──────── Provided entries
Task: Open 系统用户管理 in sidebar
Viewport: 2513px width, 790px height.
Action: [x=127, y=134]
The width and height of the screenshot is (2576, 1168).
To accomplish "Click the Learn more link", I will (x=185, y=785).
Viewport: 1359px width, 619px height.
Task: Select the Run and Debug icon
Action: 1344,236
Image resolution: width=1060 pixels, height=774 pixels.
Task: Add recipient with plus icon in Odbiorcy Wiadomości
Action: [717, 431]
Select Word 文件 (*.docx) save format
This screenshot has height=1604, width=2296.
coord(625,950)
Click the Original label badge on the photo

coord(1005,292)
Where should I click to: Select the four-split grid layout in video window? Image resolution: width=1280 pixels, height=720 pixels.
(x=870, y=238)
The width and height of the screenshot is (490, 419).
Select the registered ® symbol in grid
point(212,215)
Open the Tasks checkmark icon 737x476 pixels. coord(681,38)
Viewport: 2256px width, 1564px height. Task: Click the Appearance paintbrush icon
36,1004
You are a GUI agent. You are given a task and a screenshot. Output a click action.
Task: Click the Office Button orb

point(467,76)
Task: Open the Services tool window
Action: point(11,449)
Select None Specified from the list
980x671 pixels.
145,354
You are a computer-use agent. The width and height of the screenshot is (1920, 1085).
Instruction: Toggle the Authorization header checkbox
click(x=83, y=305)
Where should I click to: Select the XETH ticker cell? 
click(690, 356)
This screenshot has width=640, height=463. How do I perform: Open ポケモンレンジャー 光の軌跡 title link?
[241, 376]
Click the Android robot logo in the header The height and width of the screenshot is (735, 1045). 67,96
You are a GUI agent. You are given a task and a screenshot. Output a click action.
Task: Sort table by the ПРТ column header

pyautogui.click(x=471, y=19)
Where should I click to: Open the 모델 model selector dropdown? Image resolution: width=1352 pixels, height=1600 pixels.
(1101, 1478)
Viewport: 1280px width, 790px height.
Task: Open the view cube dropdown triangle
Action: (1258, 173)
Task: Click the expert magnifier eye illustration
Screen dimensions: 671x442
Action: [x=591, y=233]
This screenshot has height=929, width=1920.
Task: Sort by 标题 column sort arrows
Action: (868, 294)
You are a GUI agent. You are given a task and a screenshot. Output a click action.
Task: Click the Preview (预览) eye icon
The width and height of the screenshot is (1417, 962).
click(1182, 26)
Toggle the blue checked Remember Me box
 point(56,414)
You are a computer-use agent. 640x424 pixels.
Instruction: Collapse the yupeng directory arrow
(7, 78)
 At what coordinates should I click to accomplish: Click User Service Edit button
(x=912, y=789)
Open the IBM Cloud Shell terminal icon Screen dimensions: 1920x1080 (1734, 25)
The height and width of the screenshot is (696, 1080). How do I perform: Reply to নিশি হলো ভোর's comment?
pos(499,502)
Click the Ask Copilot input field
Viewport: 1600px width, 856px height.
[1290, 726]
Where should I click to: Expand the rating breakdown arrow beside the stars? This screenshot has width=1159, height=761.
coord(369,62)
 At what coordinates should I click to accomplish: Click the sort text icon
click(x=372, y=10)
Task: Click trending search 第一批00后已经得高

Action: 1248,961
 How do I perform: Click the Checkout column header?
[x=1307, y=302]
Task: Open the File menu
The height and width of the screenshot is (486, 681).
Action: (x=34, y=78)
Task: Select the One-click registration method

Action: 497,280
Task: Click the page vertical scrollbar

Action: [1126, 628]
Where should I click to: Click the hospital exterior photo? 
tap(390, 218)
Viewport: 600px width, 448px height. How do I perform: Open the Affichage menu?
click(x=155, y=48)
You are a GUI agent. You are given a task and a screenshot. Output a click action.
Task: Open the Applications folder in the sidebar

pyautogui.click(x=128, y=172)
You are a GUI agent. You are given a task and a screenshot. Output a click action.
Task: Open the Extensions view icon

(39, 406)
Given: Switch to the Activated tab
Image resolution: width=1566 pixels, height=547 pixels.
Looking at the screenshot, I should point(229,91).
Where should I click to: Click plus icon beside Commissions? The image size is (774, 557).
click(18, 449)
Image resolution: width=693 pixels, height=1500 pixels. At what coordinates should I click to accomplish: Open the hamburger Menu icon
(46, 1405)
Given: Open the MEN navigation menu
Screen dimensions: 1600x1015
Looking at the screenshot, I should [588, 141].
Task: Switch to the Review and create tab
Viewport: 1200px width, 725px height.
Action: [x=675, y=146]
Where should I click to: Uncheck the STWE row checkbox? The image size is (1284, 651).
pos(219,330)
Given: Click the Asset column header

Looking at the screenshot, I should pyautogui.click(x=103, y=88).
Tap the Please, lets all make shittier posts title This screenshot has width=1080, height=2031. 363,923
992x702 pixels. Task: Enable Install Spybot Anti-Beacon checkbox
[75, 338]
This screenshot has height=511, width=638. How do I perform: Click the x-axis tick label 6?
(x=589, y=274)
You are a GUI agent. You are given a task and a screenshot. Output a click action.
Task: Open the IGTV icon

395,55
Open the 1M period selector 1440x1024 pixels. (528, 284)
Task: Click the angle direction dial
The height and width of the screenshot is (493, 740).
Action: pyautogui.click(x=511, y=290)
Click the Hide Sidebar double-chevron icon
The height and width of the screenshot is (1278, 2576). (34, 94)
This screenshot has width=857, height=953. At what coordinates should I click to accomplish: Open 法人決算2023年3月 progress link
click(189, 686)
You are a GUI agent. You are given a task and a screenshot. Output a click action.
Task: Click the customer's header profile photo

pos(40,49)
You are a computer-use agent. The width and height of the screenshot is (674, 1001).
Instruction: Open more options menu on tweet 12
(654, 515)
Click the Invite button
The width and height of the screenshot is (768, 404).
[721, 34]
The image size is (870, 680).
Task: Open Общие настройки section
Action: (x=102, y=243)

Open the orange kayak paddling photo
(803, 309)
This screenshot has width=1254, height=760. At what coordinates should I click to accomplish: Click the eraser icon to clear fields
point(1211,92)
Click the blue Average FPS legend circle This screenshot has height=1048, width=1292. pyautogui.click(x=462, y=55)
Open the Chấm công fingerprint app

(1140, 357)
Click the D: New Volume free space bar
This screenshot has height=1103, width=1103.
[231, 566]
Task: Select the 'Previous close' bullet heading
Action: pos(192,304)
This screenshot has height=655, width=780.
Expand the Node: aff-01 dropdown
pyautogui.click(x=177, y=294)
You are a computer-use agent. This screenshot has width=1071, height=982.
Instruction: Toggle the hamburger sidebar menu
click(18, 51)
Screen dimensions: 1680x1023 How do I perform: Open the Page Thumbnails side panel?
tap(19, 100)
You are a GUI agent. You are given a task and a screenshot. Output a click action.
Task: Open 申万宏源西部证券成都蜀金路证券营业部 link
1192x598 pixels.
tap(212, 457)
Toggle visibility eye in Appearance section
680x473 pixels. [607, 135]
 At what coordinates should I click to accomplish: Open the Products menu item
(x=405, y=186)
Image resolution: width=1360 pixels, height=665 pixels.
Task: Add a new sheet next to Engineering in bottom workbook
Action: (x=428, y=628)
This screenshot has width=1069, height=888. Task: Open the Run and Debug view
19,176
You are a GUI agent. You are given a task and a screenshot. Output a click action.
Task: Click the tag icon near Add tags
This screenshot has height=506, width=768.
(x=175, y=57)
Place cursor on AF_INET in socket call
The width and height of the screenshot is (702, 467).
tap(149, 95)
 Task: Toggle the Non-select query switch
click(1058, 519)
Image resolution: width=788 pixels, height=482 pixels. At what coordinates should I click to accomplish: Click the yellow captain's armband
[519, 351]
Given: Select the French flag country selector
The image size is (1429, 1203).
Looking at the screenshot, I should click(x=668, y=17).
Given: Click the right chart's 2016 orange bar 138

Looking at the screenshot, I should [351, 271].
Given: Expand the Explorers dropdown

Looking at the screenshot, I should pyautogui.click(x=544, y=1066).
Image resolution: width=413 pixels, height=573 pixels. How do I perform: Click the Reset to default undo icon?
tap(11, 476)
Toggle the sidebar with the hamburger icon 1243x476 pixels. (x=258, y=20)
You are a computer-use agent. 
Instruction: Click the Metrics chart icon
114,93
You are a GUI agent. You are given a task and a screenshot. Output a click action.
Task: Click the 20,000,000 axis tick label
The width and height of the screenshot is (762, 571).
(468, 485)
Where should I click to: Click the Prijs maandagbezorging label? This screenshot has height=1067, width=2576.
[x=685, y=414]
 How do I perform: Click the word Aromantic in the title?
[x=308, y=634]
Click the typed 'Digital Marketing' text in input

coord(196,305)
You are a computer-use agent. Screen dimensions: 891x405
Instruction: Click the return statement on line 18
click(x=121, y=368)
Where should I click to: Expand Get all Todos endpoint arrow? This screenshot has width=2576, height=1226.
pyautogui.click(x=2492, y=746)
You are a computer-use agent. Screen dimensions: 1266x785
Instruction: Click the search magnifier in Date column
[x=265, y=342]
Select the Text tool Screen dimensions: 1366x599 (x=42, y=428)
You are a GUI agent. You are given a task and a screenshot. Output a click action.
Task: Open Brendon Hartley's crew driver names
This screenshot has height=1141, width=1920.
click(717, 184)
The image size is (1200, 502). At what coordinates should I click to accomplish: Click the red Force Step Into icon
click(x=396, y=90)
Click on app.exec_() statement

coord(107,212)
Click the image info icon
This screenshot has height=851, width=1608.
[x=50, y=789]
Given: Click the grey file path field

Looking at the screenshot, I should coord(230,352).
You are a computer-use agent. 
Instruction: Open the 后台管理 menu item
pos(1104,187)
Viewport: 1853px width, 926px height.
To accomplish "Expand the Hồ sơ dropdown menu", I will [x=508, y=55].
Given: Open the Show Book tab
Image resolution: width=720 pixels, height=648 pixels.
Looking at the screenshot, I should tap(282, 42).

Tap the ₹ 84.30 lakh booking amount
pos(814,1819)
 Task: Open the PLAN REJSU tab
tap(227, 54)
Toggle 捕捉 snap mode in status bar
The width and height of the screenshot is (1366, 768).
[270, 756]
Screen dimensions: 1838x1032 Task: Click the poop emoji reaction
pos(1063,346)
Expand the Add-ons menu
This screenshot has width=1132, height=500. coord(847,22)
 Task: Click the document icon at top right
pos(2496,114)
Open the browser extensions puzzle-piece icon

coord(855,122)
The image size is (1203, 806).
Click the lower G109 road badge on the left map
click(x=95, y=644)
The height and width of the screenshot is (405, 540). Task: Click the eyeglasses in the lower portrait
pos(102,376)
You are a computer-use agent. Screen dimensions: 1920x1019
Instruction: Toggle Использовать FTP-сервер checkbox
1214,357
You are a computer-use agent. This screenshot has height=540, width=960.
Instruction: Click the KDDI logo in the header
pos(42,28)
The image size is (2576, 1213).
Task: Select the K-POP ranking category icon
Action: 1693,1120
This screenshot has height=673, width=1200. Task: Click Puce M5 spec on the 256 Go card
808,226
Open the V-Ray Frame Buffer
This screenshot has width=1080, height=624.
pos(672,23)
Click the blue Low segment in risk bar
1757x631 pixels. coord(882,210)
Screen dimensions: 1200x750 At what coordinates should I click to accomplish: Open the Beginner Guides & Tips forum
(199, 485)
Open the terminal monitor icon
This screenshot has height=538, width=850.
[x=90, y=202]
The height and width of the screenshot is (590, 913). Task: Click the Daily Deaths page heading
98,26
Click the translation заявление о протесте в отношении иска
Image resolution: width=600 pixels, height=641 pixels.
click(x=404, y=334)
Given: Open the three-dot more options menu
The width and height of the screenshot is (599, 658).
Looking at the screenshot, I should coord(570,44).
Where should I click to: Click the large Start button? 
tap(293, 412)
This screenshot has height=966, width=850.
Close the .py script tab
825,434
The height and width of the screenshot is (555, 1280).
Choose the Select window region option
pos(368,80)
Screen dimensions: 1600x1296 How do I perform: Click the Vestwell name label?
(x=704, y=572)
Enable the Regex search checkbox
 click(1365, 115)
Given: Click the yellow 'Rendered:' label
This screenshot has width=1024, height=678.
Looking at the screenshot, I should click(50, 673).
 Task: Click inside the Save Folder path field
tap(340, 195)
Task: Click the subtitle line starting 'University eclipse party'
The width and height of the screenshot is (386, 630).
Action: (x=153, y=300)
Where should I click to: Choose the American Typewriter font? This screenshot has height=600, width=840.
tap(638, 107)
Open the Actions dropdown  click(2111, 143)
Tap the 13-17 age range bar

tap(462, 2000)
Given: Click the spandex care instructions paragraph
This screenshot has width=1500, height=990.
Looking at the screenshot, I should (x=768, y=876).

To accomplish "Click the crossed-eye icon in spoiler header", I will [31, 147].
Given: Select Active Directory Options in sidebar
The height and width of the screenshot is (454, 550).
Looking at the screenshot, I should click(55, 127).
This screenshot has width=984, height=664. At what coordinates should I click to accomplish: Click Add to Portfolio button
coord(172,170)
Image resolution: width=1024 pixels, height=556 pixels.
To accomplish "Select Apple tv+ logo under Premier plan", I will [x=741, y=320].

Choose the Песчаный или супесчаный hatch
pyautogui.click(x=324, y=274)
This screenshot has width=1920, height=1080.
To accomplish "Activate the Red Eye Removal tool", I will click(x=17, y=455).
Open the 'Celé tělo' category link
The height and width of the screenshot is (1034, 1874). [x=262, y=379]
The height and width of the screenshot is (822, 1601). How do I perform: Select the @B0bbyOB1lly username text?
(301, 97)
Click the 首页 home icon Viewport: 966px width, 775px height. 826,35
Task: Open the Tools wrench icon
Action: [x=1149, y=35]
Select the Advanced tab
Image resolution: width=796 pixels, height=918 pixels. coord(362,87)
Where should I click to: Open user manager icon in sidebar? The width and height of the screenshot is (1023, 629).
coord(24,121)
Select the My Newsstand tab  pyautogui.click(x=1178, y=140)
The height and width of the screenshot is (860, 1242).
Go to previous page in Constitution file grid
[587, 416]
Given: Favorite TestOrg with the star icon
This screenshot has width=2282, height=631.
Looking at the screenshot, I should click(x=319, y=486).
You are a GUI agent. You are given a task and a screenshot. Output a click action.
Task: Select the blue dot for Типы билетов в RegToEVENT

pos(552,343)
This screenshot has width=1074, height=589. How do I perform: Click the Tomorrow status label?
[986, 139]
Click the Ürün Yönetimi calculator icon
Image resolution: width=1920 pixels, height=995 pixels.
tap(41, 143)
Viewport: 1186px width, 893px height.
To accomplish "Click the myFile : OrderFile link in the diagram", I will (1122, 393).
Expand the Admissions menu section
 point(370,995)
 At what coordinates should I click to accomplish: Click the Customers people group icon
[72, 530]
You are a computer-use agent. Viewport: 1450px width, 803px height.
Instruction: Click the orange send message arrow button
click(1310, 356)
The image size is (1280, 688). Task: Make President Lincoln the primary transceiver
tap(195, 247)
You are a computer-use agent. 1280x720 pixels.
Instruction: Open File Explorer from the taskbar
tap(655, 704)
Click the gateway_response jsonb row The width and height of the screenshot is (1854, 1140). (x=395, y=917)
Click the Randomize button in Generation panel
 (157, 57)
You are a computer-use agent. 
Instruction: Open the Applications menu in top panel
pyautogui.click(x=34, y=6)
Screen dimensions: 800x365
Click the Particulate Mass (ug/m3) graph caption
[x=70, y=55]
────────────────
What is expected
Count the lines of the items above that contain the string "Debug", with case taken into account. Give only the number.

Solution to this task
2